European Journal of Preventive Cardiology | 2016
Kenichi Tsujita; Kenshi Yamanaga; Naohiro Komura; Kenji Sakamoto; Seigo Sugiyama; Hitoshi Sumida; Hideki Shimomura; Takuro Yamashita; Hideki Oka; Koichi Nakao; Sunao Nakamura; Masaharu Ishihara; Kunihiko Matsui; Naritsugu Sakaino; Natsuki Nakamura; Nobuyasu Yamamoto; Shunichi Koide; Toshiyuki Matsumura; Kazuteru Fujimoto; Ryusuke Tsunoda; Yasuhiro Morikami; Koushi Matsuyama; Shuichi Oshima; Koichi Kaikita; Seiji Hokimoto; Hisao Ogawa
Background The IMPROVE-IT trial showed that the clinical benefit of statin/ezetimibe combination appeared to be pronounced in patients with prior statin therapy.

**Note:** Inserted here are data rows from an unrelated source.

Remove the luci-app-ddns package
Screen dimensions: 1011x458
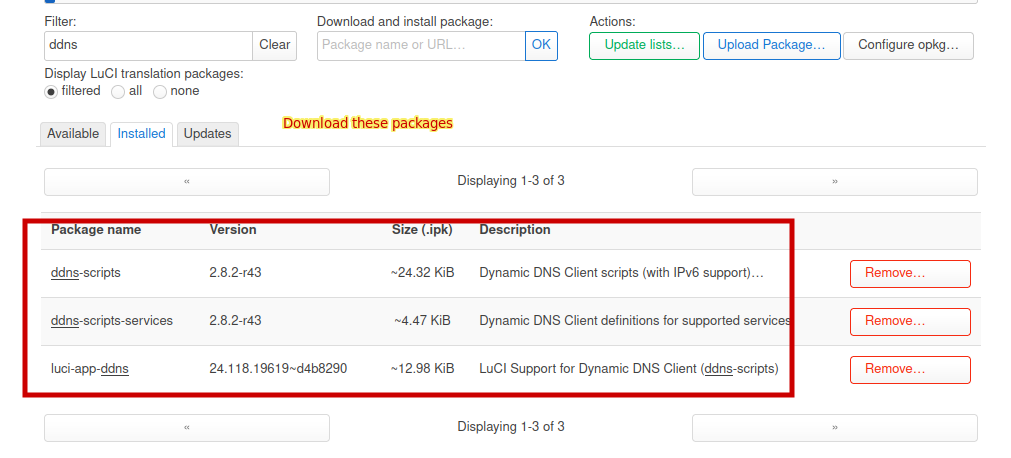tap(910, 370)
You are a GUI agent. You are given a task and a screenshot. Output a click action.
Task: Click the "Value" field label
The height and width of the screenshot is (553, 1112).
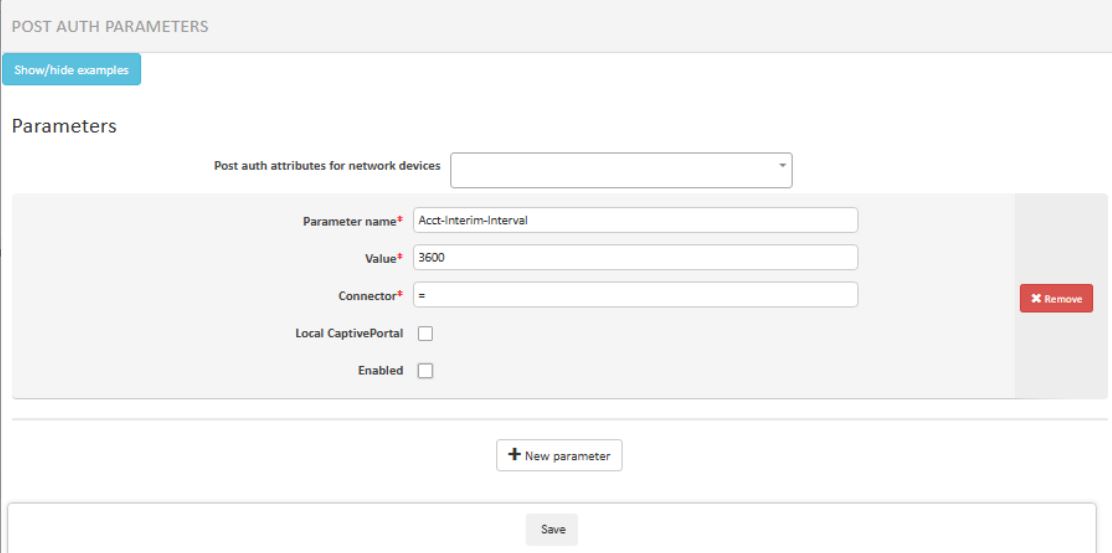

We hypothesized that the antiatherosclerotic effect of atorvastatin/ezetimibe combination was pronounced in patients with statin pretreatment. Methods In the prospective, randomized, controlled, multicenter PRECISE-IVUS trial, 246 patients undergoing intravascular ultrasound-guided percutaneous coronary intervention were randomized to atorvastatin/ezetimibe combination or atorvastatin alone. The dosage of atorvastatin was uptitrated with a treatment goal of lowering low-density lipoprotein cholesterol to below 70 mg/dl in both groups. Serial volumetric intravascular ultrasound was performed at baseline and 9–12 month follow-up to quantify the coronary plaque response in 202 patients. We compared the intravascular ultrasound endpoints in all subjects, stratified by the presence or absence of statin pretreatment. Results The baseline low-density lipoprotein cholesterol level (100.7 ± 23.1 mg/dl vs. 116.4 ± 25.9 mg/dl, p < 0.001) and lathosterol (55 (38 to 87)) µg/100 mg total cholesterol vs. 97 (57 to 149) µg/100 mg total cholesterol, p < 0.001) was significantly lower, and campesterol/lathosterol ratio (3.9 (2.4 to 7.4) vs. 2.6 (1.5 to 4.1), p < 0.001) was significantly increased in patients with statin pretreatment. Contrary to the patients without statin pretreatment (−1.3 (−3.1 to −0.1)% vs. −0.9 (−2.3 to 0.9)%, p = 0.12), the atorvastatin/ezetimibe combination showed a significantly stronger reduction in delta percent atheroma volume, compared with atorvastatin alone, in patients with statin pretreatment (−1.8 (−3.6 to −0.3)% vs. −0.1 (−1.6 to 0.8)%, p = 0.002). Conclusion Compensatory increase in cholesterol absorption observed in statin-treated patients might attenuate the inhibitory effects of statins on coronary plaque progression. A low-dose statin/ezetimibe combination might be a promising option in statin-hyporesponder.